Edward Albee, the three-time Pulitzer Prize-winning playwright of Who's Afraid of Virginia Woolf? among many others, died Friday at the age of 88 following a short illness, according to his longtime personal assistant.
Albee didn't particularly like it when people asked him what his plays were "about." As he wrote in a 2007 letter to the audience of Me, Myself and I, that question made him "become uncooperative — and occasionally downright hostile." Albee acknowledged that his plays could be "occasionally complex" but were "infrequently opaque." The best way to enjoy them, he advised, was without any baggage. "Pretend you're at the first play you've ever seen," he suggested. "Have that experience — and I think 'what the play is about' will reveal itself quite readily."
Albee's plays have challenged, engaged and, at times, confounded audiences since he first burst upon the scene in 1960 with The Zoo Story — an unsettling and, ultimately, shocking encounter between two men in Central Park.
Ben Brantley, chief theater critic of The New York Times, thinks Albee was one of the great American dramatists. "Is there anyone else who dares to take on questions that are that big?" Brantley asks. "I'm not talking about questions of politics or immediate topical issues. Edward Albee asks questions — the most basic existential questions — he confronts death, he confronts sex with, I think, eyes that remain very wide open."
Despite his protests, when we discussed his plays, Albee let this slip out:
If anybody wants me to say it, in one sentence, what my plays are about: They're about the nature of identity. Who we are, how we permit ourselves to be viewed, how we permit ourselves to view ourselves, how we practice identity or lack of identity.
"You know, if anybody wants me to say it, in one sentence, what my plays are about: They're about the nature of identity," he said. "Who we are, how we permit ourselves to be viewed, how we permit ourselves to view ourselves, how we practice identity or lack of identity."
Albee's questioning of identity came from a deep personal place. He was adopted, as an infant, by Reed and Frances Albee — his father ran a chain of vaudeville theaters — and his relationship with them was chilly.
"These people who adopted me I didn't like very much and they didn't like me very much, I don't think," Albee said. "We didn't belong in the same family."

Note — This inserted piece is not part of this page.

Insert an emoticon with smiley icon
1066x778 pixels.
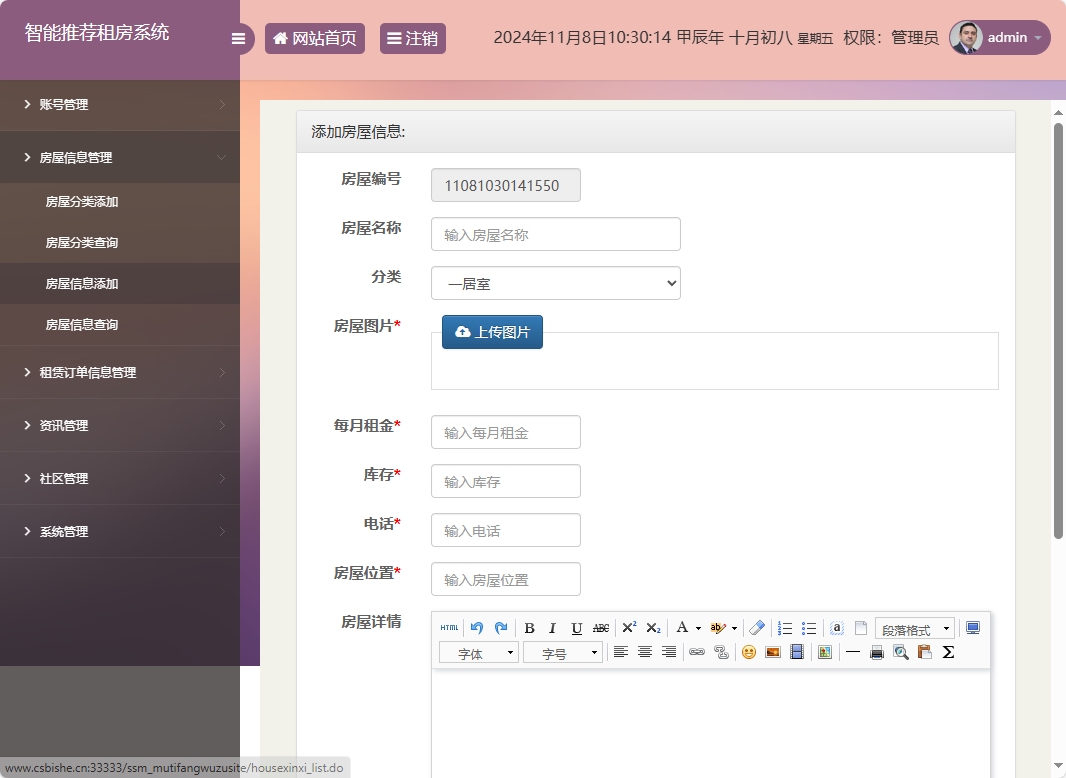tap(748, 652)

But it did become grist for his mill. The late Marian Seldes starred in several Albee plays — including the Pulitzer Prize-winning Three Tall Women, a play all about Albee's adoptive mother.
Seldes said that as an actress, she appreciated Albee's precise, grammatically expressive language.
"I feel it's like a piece of music, a musical score," she said. "I think Edward's punctuation — the ellipses, the number of periods, of dots after a line — if you allow it to go into you, as you would if you were going to sing, you would follow what he suggests."
Regardless of the style and the language of each play, Brantley says, Albee displayed a rigorous clarity of purpose.
Brantley says Albee believed that "theater should hold up a mirror to society — but not just a mimetic mirror — not just to show us what we have, but to show us what's beneath, what's to the side; to force us to look at things from another perspective."
Indeed, Albee said it was his mission.
"All art should be useful," he said. "If it's merely decorative, it's a waste of time. You know, if you're going to spend a couple of hours of your life listening to string quartets or being at plays or going to a museum and looking at paintings, something should happen to you. You should be changed."